* **Required action**
Would you transcribe exactly the lines from the one containing "Task: Click the error" to the last line of the data below, both ends included, but none of the pictures?

* **Exercise materials**
━━━━━━━━━━━━━━━━━━━━

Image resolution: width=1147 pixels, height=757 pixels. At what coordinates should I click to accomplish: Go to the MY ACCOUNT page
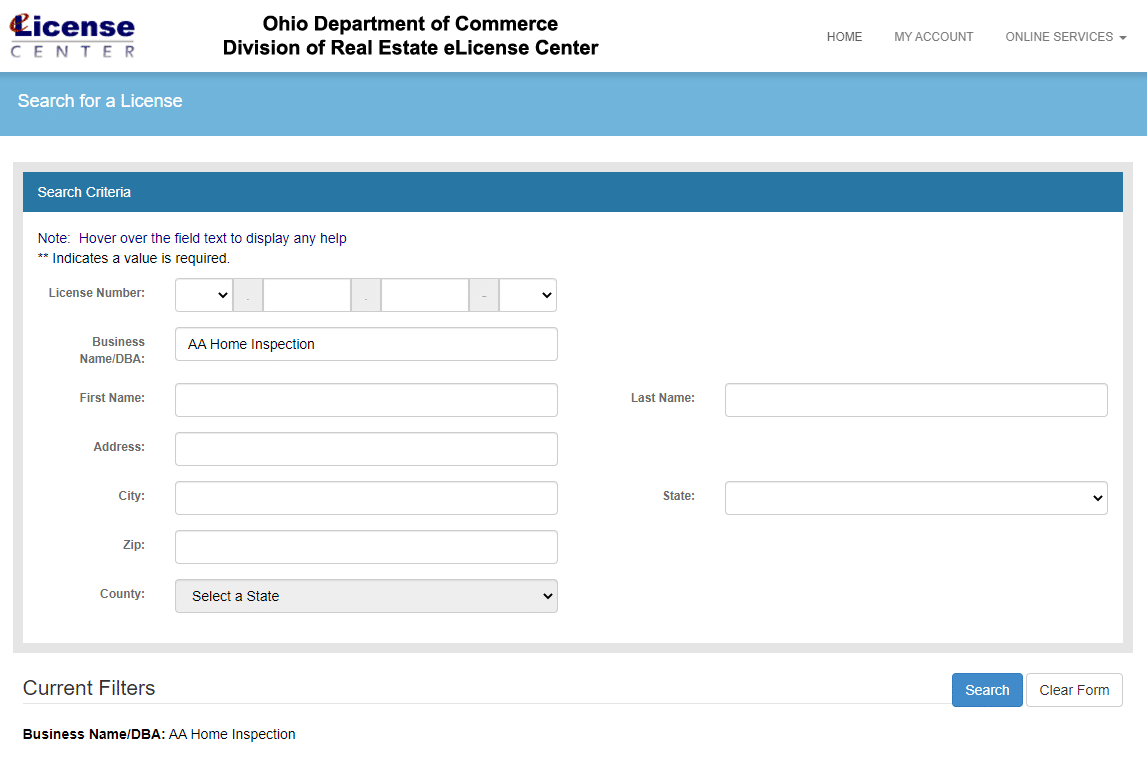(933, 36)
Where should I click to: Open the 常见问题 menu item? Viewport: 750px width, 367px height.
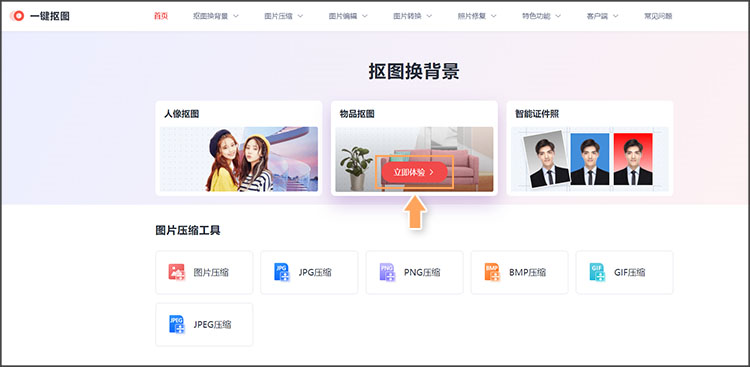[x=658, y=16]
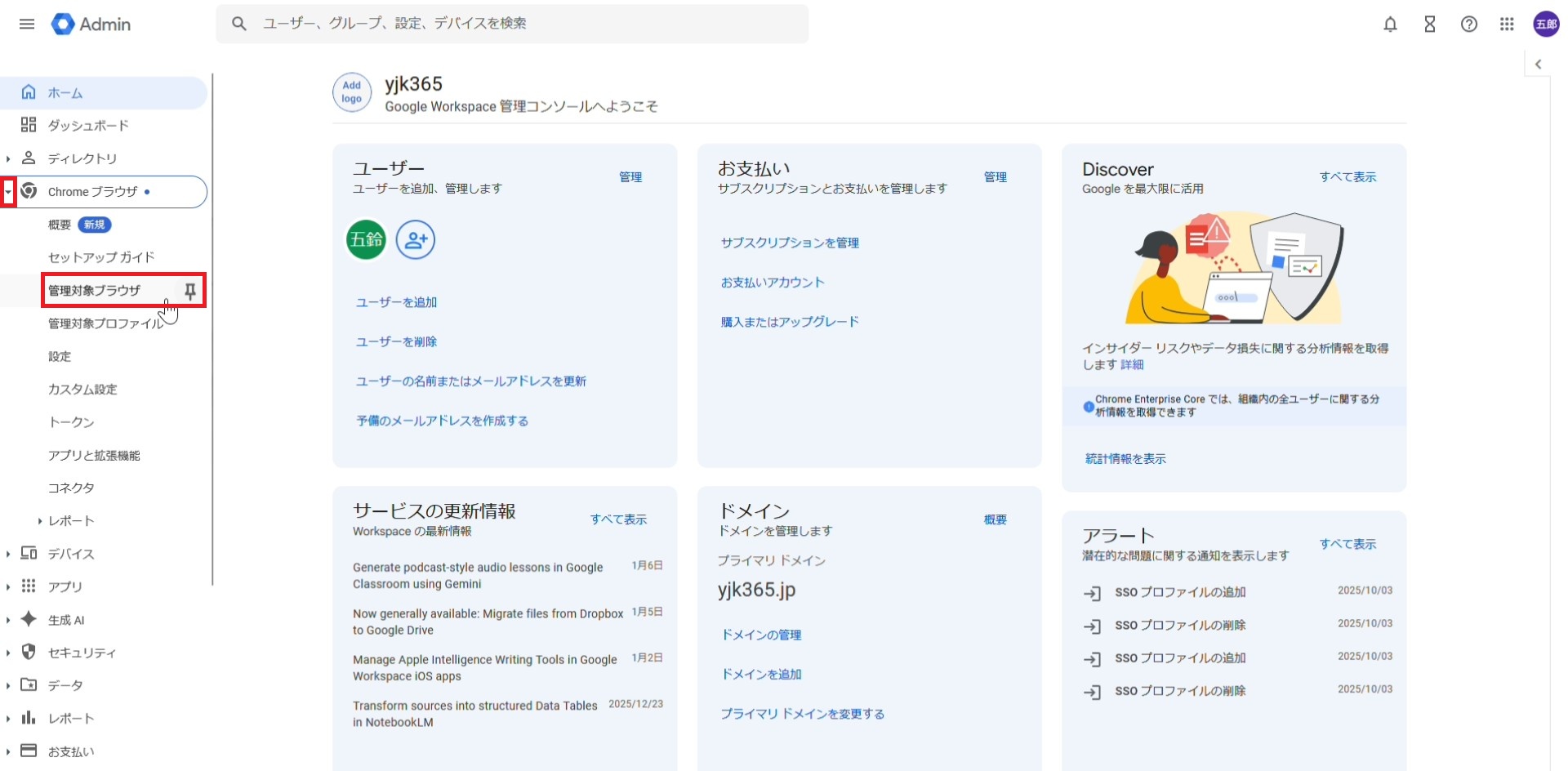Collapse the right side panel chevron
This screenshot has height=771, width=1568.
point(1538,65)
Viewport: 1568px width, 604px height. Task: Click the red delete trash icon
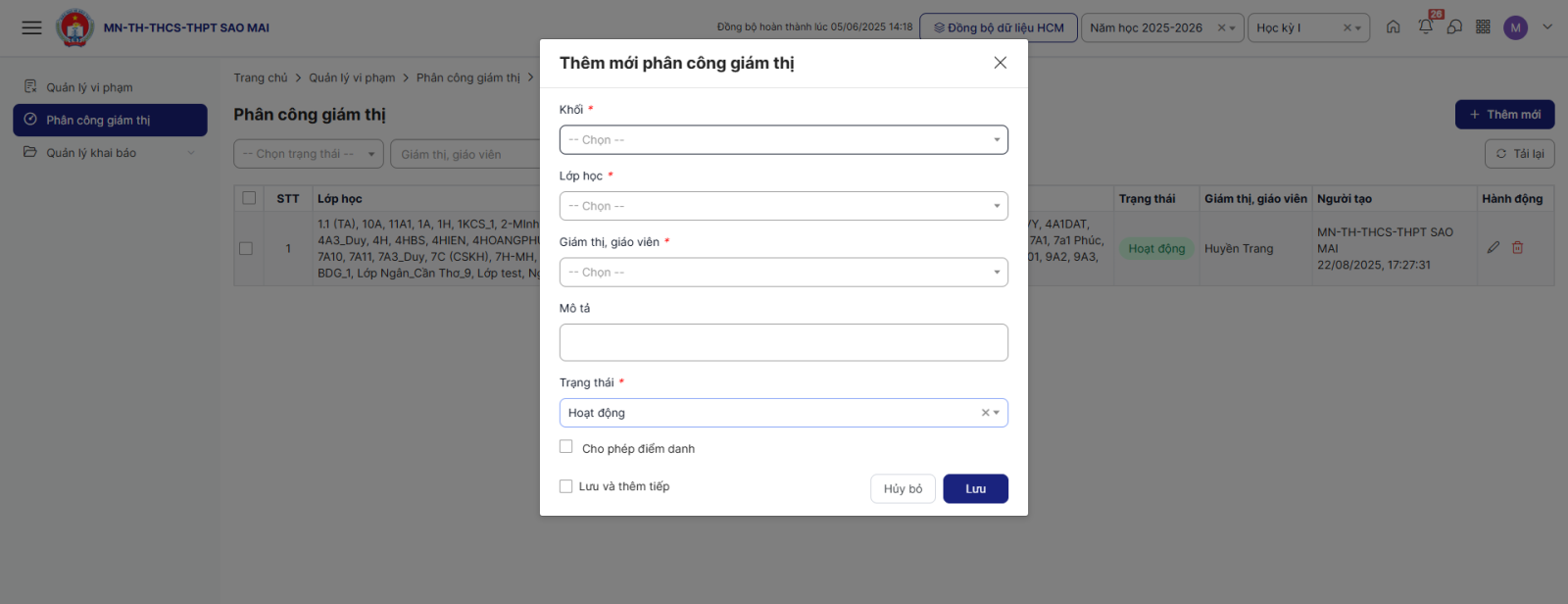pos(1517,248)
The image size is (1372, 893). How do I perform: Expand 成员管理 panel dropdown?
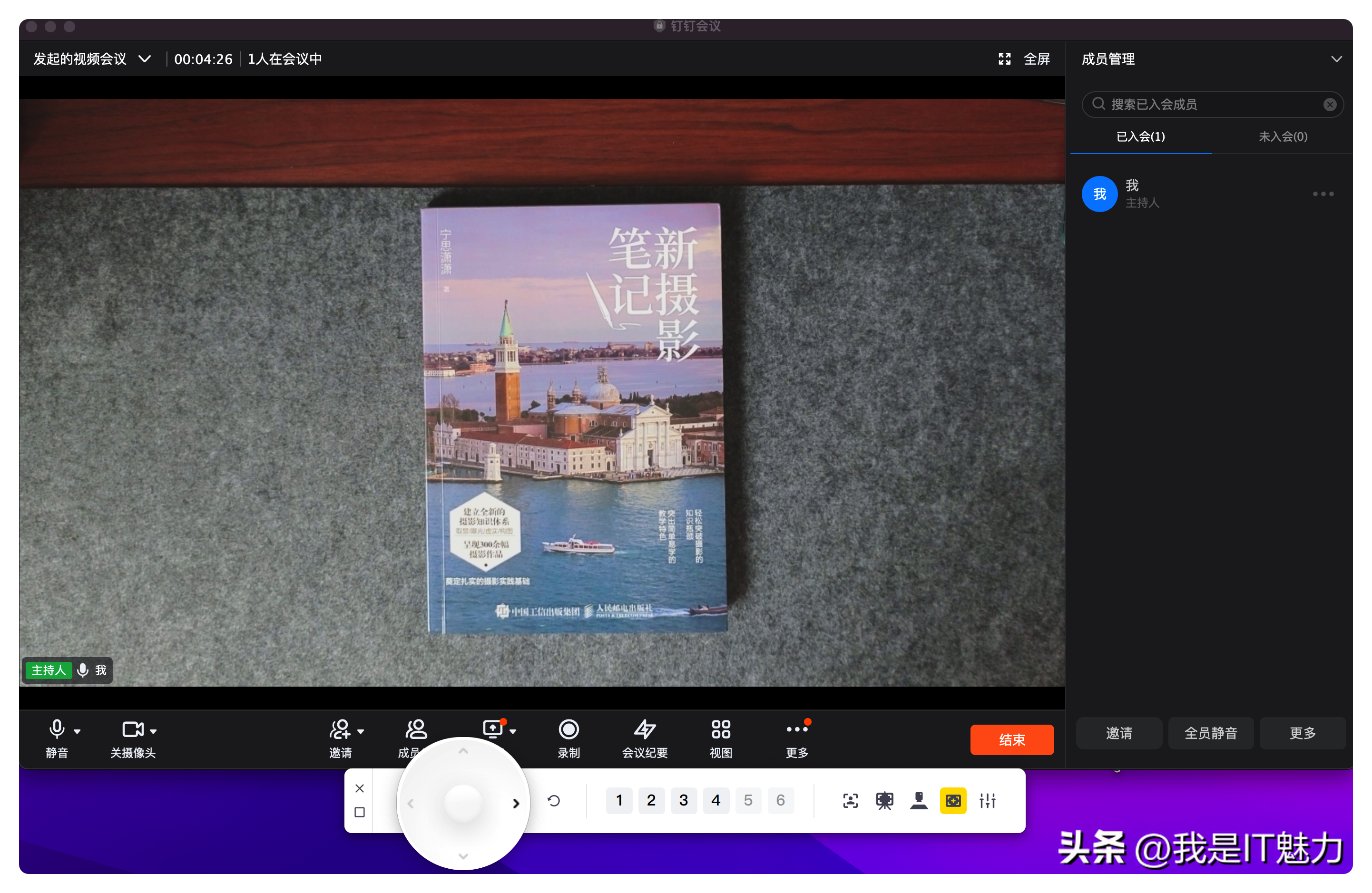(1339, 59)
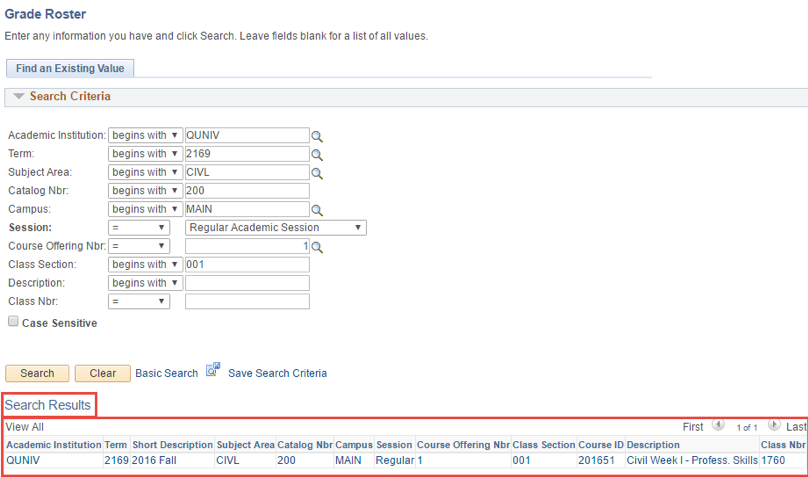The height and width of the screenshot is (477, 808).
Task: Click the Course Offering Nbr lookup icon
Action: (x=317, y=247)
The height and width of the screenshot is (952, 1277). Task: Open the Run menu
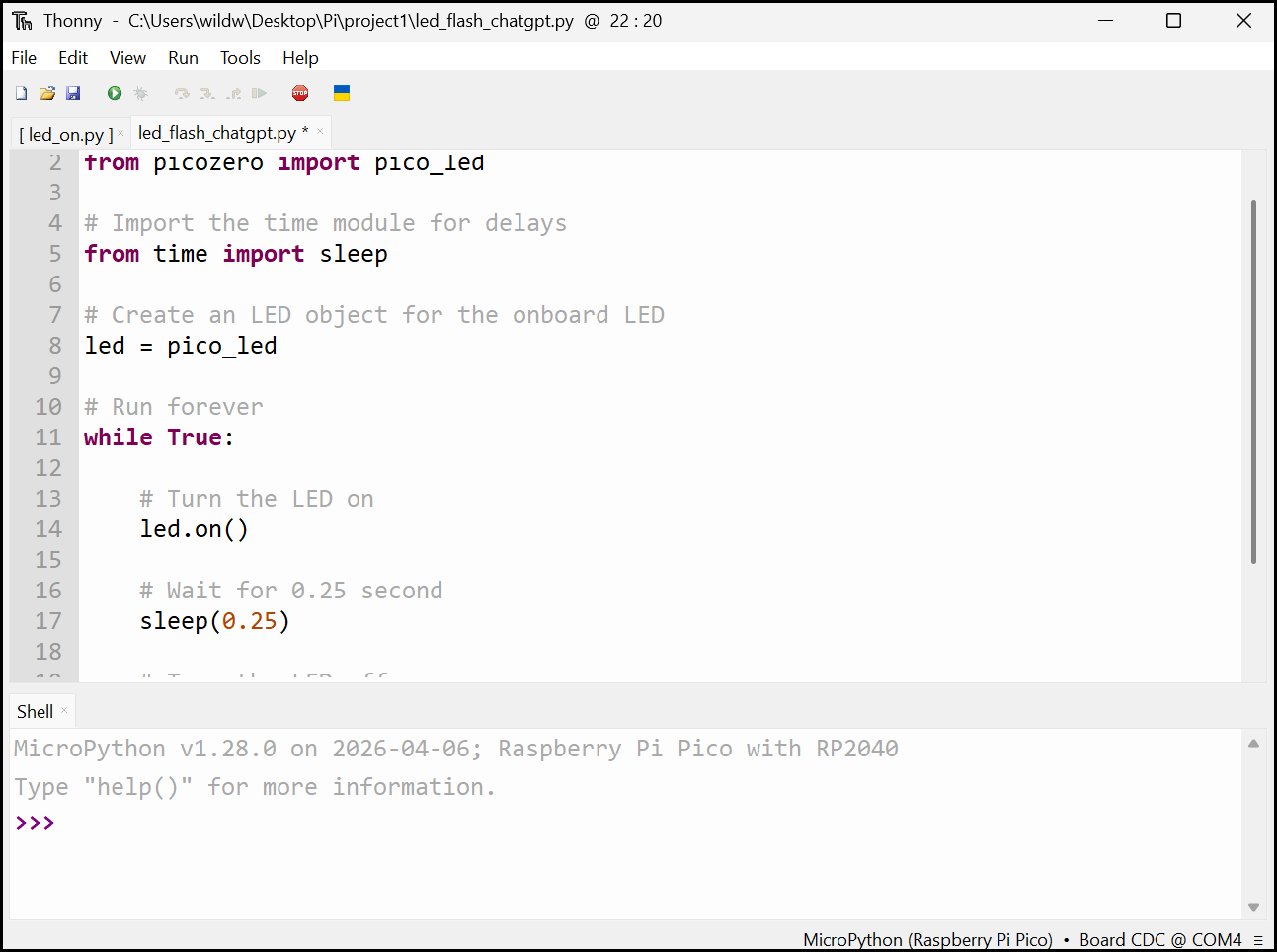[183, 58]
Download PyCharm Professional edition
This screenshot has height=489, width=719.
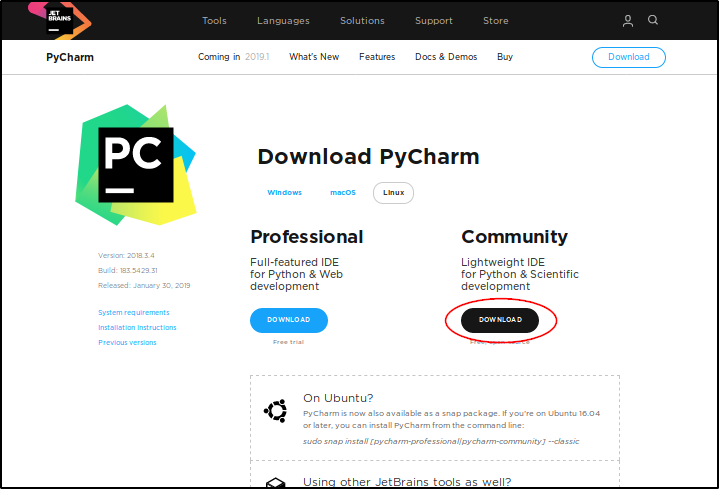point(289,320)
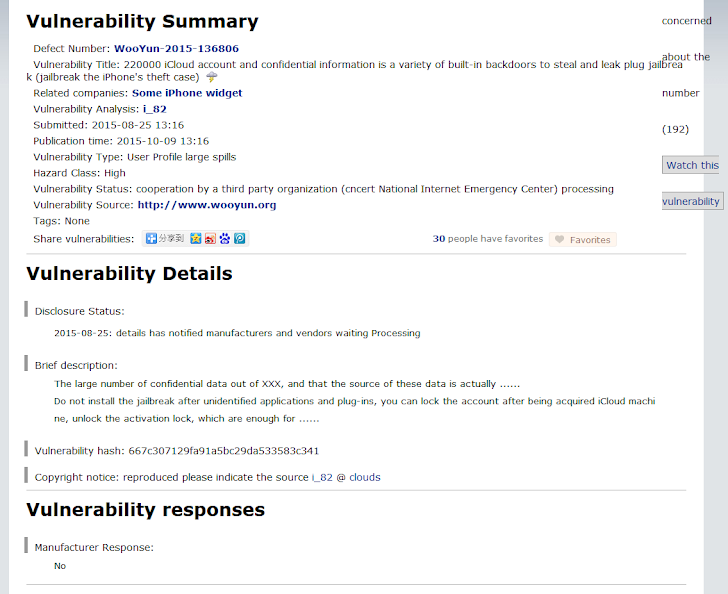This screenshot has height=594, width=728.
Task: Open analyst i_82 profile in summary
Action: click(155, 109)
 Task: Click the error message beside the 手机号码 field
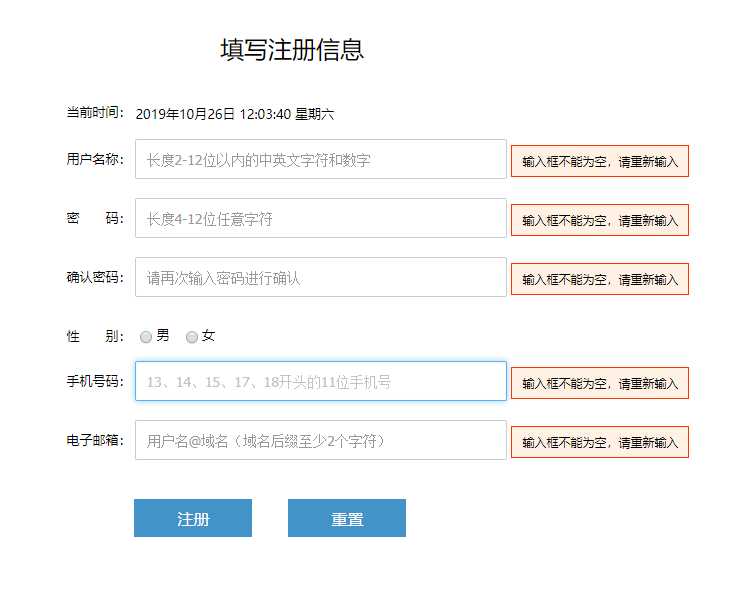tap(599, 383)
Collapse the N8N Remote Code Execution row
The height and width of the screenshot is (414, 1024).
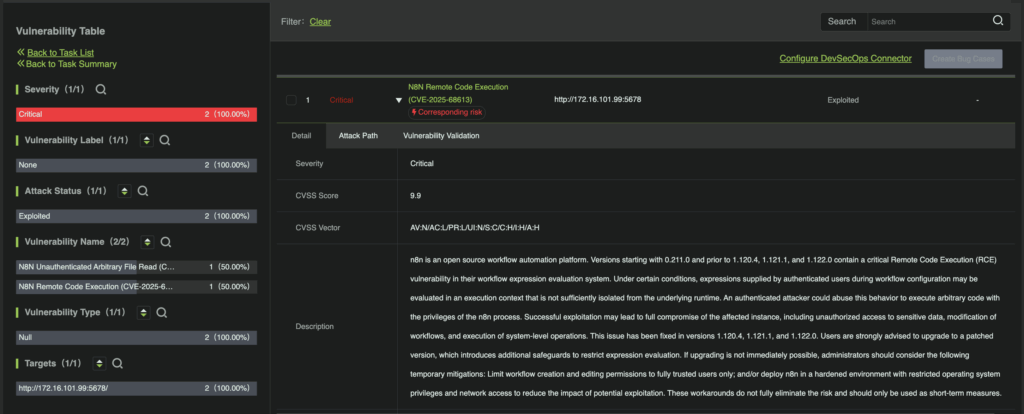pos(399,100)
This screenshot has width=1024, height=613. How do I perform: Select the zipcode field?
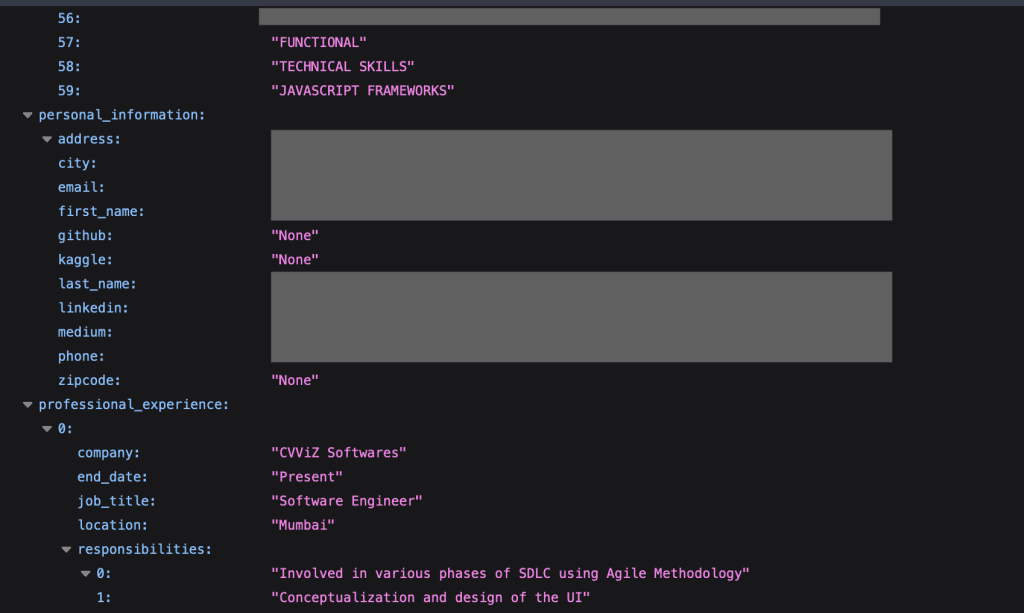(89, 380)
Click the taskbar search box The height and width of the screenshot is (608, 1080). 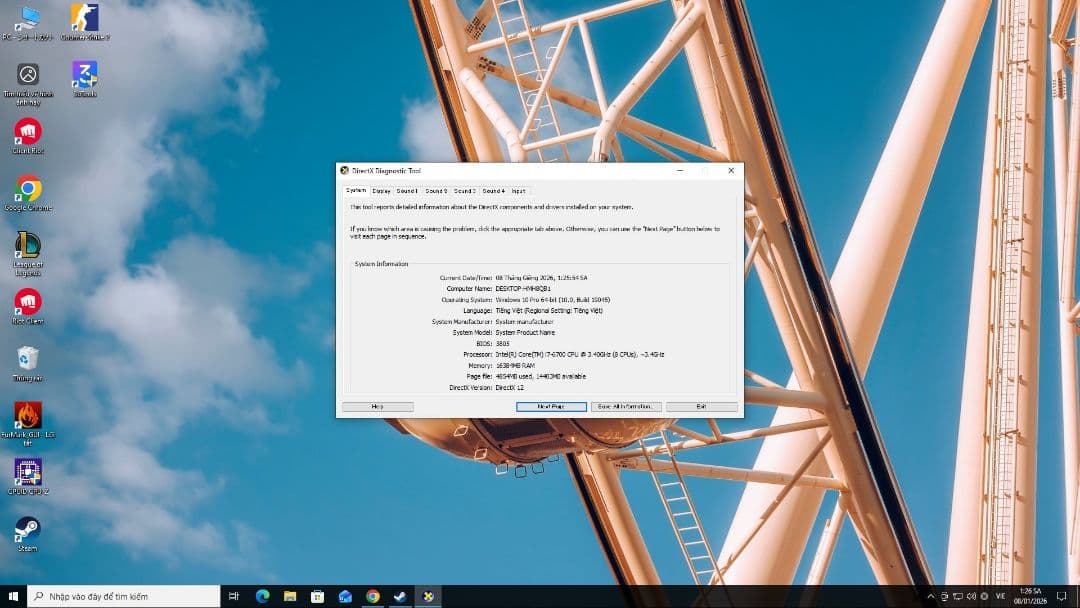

━━━━━━━━━━━━━━━━━━━━

* **Answer box**
 Task: Click the error message beside the 手机号码 field
tap(599, 383)
Collapse the N8N Remote Code Execution row
The height and width of the screenshot is (414, 1024).
pos(399,100)
This screenshot has width=1024, height=613. How do I perform: Select the zipcode field?
(89, 380)
Click the taskbar search box The height and width of the screenshot is (608, 1080). 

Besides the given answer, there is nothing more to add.